The study was also featured on many radio and TV shows, including National Public Radio’s All Things Considered, the BBC, the CBS Sunday Morning News, “The Past Between Them and in NBC Dateline, “Journey to Understanding”.


This project, conducted with my husband, Daniel Giacomo, then a Harvard psychiatrist, focused on predictors of psychotherapy outcome. Psychotherapy is a $2.5 billion business in the United States. But, no one can answer the basic question of how therapy works. No one school of therapy has proven superior to another. In fact, studies that attempt to prove the superiority of one method over another have failed. Our project provides much-needed answers to these puzzling questions of what therapists actually do when they are effective.

The study provides a mode of evaluation that focuses not on a particular school of therapy but on the relationship between therapist and patient. Over the past two decades, studies have shown that success in therapy has much to do with this relationship even though none can account for what takes place when therapy works well.  Results from the study show that good therapeutic relationships are far from intuitive. The data demonstrate that successful relationships follow a pattern of behaviors that can be identified and quantified. Often these behaviors have little to do with the rational, theoretical accounts provided in psychotherapy textbooks. Likewise, positive changes in the patient, observed through client feedback and case studies can be described operationally; they involve the process of overcoming feelings of detachment, helplessness, and rigidity and becoming involved, effective, and adaptable.

Our study provides a tool for measuring therapeutic effectiveness and further understanding human transformation.


This project focused on the legacy of slavery. It examines the way an historic injustice impacts race relations in the United States. Twenty people – half of them descendants of slaves, the rest descendants of slave owners gathered in Chicago for a four-day discussion. The data show that when an injustice occurs, stories get passed down. And with the stories come anger and hate. The feelings perpetuate themselves. While the meeting’s discussion was often painfully frank, those involved say the payoff was mutual understanding.

The study was featured in Psychology Today and the Chicago Tribune. It was also featured in a TV show, PBS Channel 11's Image Union, Chicago: WTTW. “Coming to the Table”.

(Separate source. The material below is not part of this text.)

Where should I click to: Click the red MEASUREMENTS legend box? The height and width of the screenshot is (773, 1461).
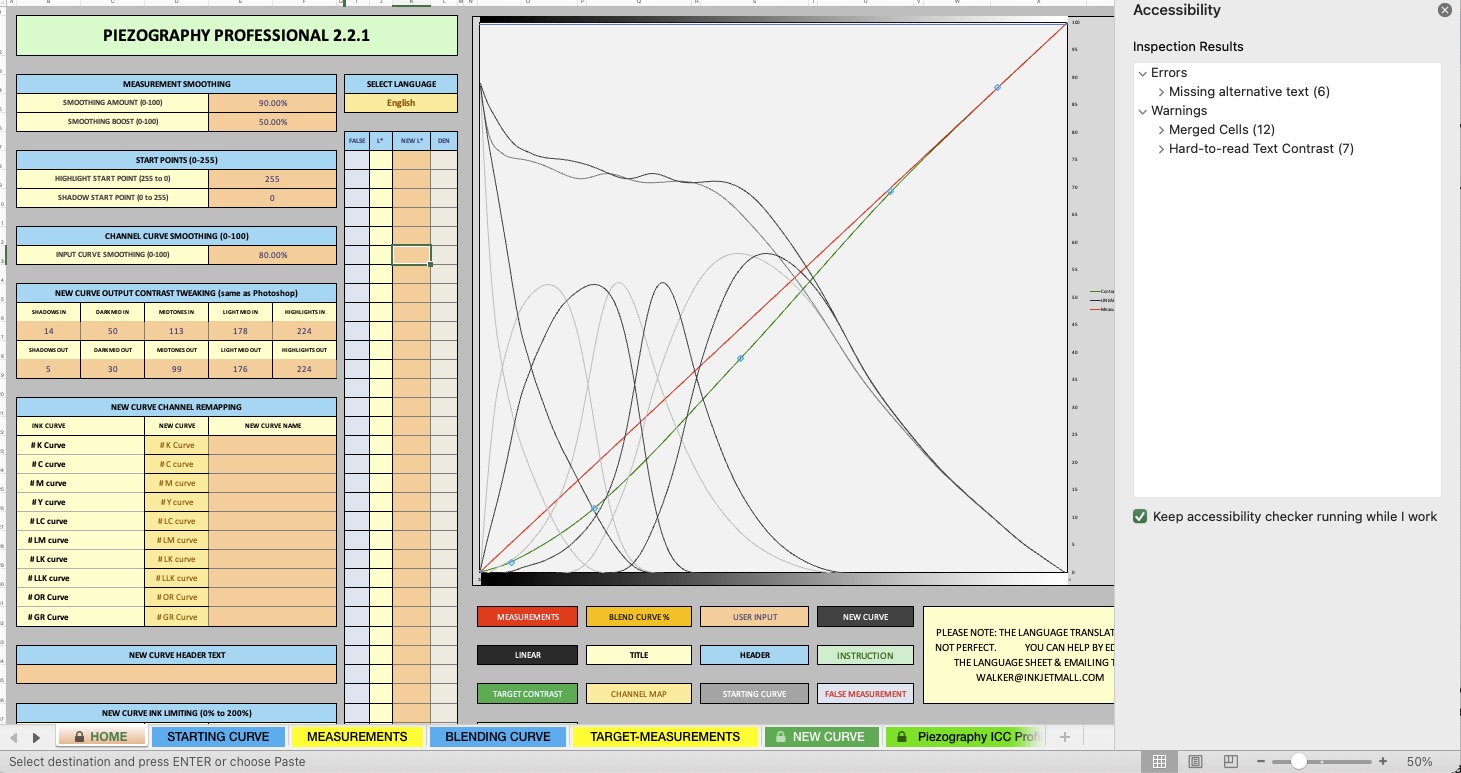[527, 617]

In 1995, I wrote a proposal to establish an Institute for Social Justice to promote the research program that I had developed. In 1999, through a generous gift the Institute for Social Justice was established in Chicago. The Institute, which I founded and directed gave me the unique opportunity to develop an integrated program of research, outreach, and curriculum focused on social justice matters that culminated in the publication of my book Justice Matters: Legacies of the Holocaust and World War II (Oxford University Press). Now, I am extending my research on justice matters to the political sphere.